• _EXERCISE GOAL_: All lines in the material below that hold "will" should be found and copied.

• _DATASET CONTENT_:
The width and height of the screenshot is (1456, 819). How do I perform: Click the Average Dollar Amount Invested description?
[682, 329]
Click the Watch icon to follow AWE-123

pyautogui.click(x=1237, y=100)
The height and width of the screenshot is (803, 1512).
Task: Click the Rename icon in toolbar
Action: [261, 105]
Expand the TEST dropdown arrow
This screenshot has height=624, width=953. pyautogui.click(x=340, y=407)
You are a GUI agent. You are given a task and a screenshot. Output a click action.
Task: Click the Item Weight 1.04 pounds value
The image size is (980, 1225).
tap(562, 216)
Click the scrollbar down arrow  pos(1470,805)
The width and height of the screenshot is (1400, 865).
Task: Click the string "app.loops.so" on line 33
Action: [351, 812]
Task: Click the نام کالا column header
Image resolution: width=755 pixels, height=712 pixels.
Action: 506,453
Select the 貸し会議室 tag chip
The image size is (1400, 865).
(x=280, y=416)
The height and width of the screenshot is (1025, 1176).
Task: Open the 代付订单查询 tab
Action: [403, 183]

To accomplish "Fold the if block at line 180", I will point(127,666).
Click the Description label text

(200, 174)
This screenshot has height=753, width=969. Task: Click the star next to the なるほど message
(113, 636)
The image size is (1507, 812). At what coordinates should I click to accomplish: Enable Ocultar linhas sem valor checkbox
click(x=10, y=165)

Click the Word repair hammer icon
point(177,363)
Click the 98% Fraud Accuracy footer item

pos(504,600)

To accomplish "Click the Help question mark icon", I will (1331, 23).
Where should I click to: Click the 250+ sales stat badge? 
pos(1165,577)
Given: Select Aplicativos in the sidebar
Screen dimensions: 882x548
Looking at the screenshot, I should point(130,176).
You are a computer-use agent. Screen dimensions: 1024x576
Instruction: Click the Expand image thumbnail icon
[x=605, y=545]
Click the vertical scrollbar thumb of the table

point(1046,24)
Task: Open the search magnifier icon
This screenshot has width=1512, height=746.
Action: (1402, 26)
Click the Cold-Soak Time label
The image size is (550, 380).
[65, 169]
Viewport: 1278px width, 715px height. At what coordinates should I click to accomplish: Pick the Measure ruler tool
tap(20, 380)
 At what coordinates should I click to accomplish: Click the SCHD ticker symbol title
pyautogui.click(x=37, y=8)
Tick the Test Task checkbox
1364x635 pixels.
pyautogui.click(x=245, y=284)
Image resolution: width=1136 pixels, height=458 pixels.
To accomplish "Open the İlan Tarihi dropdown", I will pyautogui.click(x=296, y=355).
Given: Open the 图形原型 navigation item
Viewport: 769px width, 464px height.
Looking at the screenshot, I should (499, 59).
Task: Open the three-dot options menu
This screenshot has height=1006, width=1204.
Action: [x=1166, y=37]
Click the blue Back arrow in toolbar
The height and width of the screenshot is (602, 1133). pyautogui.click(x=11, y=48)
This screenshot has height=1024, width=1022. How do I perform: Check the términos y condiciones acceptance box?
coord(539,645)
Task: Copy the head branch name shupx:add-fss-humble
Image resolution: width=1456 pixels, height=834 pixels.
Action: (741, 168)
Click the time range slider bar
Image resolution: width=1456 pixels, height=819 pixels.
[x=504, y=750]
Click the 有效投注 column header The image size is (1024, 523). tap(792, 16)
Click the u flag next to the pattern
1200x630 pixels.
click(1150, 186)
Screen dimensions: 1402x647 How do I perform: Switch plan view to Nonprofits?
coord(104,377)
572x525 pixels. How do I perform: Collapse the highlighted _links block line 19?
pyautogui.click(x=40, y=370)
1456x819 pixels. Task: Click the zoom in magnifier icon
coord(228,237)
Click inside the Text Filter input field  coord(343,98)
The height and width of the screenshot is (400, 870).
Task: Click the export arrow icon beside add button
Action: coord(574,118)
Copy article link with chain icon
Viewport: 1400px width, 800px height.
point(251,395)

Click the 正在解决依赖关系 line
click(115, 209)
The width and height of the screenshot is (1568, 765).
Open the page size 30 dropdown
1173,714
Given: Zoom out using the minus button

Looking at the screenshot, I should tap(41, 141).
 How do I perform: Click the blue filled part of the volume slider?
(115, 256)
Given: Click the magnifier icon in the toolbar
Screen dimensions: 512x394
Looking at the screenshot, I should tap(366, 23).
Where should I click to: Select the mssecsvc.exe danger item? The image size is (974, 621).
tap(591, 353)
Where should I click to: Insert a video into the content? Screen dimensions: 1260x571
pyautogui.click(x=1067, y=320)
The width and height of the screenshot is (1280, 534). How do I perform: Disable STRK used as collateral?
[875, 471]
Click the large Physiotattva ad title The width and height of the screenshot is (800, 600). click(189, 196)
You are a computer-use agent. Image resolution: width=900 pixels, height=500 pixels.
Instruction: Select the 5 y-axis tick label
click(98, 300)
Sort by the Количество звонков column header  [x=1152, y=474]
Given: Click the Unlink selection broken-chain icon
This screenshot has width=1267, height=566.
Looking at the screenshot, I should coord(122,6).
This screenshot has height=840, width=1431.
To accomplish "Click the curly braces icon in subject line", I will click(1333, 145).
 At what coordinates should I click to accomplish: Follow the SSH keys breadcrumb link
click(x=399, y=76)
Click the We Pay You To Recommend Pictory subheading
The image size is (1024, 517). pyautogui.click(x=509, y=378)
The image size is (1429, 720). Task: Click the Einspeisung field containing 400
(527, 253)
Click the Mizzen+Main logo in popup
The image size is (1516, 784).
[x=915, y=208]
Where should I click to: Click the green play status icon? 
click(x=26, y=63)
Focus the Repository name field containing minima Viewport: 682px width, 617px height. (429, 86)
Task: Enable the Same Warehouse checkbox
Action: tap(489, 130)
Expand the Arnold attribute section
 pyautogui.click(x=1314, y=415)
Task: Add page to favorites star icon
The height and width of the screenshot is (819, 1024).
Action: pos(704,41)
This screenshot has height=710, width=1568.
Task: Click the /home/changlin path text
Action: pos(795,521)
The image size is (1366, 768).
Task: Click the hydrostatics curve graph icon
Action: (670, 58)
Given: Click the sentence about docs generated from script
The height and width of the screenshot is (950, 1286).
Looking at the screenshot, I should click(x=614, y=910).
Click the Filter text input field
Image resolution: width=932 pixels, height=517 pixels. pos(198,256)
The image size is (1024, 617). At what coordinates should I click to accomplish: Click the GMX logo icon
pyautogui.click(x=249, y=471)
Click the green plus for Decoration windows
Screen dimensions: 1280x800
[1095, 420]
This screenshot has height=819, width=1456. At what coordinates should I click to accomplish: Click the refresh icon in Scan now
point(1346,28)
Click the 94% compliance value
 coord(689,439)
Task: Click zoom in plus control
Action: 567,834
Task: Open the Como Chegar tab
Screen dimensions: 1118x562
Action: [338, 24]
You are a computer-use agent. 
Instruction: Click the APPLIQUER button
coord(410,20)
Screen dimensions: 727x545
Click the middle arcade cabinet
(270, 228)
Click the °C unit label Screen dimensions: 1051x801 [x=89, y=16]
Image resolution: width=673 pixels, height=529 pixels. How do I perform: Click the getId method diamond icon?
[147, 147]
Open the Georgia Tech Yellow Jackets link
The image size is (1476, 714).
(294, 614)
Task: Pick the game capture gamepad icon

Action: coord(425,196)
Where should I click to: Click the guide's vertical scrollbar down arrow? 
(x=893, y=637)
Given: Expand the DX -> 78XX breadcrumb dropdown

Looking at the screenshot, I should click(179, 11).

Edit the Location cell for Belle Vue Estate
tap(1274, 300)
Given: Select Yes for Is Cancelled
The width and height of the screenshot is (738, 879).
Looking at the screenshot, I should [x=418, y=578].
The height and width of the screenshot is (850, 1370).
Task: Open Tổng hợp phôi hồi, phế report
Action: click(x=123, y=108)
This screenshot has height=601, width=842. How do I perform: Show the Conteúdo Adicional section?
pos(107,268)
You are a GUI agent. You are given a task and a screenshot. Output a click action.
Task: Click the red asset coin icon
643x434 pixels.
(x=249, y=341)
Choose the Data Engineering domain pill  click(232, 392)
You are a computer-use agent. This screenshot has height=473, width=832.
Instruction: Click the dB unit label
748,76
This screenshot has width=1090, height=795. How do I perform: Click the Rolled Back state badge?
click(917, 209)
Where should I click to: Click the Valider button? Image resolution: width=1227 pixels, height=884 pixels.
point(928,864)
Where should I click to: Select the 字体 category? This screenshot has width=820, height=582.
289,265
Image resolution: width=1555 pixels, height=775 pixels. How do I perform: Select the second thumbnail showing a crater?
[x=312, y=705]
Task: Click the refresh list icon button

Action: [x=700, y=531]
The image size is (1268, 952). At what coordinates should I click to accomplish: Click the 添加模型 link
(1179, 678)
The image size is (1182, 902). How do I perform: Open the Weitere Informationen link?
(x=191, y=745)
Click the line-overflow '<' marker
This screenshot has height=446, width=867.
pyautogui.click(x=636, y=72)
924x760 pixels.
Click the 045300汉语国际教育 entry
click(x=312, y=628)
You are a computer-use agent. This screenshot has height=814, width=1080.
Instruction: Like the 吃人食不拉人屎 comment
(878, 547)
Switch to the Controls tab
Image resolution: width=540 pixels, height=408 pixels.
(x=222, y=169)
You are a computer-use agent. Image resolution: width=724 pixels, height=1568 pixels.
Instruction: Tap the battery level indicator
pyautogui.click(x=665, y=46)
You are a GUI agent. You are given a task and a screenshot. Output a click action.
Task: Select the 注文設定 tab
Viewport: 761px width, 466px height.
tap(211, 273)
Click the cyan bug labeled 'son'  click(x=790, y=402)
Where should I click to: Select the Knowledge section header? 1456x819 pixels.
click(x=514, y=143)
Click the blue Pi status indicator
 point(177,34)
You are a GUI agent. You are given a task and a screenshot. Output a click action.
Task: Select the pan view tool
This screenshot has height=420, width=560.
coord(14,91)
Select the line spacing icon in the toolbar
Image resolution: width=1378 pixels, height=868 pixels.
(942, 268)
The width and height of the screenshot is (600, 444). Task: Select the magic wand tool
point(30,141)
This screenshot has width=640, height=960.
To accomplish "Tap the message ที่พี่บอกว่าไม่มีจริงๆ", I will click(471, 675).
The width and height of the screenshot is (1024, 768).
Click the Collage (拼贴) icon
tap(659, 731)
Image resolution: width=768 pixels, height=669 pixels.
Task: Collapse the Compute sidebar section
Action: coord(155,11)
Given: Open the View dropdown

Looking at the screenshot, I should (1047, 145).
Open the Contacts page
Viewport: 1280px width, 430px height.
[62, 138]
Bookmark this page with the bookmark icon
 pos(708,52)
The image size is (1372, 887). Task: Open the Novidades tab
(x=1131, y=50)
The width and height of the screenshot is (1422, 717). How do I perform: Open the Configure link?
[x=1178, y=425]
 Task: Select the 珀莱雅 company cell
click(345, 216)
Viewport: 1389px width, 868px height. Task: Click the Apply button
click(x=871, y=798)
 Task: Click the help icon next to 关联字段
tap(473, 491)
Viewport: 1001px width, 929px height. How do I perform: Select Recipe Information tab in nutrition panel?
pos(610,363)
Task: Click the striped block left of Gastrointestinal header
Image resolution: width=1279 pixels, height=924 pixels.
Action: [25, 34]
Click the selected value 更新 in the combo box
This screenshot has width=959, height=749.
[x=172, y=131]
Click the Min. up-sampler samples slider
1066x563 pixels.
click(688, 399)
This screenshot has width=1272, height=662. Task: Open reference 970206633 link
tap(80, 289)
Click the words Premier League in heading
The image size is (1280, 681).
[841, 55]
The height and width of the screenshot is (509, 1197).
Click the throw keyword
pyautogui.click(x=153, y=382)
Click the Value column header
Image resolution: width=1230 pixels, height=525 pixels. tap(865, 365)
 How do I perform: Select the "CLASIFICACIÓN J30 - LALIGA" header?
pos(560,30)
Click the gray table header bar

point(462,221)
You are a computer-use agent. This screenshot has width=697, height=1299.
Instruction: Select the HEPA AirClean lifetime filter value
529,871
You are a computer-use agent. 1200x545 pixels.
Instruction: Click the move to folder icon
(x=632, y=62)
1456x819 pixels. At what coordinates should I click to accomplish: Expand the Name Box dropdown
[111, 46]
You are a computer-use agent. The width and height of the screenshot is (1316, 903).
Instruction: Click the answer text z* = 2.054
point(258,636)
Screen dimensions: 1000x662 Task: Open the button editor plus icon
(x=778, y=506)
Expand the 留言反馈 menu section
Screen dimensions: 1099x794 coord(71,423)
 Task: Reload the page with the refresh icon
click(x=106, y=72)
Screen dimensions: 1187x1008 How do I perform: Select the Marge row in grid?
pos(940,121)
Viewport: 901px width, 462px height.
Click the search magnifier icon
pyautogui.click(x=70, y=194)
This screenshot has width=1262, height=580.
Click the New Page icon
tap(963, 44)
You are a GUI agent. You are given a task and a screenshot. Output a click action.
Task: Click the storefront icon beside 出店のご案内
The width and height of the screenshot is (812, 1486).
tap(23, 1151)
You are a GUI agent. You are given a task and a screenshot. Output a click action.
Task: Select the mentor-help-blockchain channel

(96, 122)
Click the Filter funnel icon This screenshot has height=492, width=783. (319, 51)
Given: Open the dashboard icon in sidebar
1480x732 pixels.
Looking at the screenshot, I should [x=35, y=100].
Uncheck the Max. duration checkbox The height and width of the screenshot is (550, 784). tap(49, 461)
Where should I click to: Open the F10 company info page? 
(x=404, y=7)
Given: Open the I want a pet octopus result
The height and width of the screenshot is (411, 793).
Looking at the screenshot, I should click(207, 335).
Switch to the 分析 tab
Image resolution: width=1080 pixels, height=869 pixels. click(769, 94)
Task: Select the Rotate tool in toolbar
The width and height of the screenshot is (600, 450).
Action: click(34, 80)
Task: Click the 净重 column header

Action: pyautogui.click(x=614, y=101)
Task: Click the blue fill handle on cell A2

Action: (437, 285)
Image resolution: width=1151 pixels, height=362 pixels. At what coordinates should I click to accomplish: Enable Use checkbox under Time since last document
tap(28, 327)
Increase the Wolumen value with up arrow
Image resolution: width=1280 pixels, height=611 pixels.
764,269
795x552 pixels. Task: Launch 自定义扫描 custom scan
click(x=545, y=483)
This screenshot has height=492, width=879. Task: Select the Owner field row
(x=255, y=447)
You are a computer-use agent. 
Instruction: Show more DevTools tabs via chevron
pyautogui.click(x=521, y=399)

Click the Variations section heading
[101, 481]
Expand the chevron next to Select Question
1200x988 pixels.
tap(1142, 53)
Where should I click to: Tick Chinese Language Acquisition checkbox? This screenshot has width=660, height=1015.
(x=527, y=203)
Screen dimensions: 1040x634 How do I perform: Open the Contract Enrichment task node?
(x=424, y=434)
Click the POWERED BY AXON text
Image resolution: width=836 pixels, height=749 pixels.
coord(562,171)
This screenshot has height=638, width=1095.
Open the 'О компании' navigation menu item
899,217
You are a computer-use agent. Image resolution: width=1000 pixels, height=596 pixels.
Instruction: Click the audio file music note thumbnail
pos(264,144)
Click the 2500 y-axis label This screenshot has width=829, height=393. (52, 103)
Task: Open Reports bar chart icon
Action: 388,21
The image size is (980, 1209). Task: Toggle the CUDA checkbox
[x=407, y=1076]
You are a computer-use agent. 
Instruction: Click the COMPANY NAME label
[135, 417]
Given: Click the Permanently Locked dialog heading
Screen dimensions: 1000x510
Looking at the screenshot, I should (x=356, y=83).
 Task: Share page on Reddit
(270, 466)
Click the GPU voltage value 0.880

• _TASK OUTPUT_:
To accomplish "Fold the if block at line 180", I will point(127,666).
To accomplish "Click the Help question mark icon", I will (1331, 23).
To accomplish "Open the İlan Tarihi dropdown", I will pyautogui.click(x=296, y=355).
To accomplish "Click the curly braces icon in subject line", I will click(1333, 145).
To accomplish "Tap the message ที่พี่บอกว่าไม่มีจริงๆ", I will click(471, 675).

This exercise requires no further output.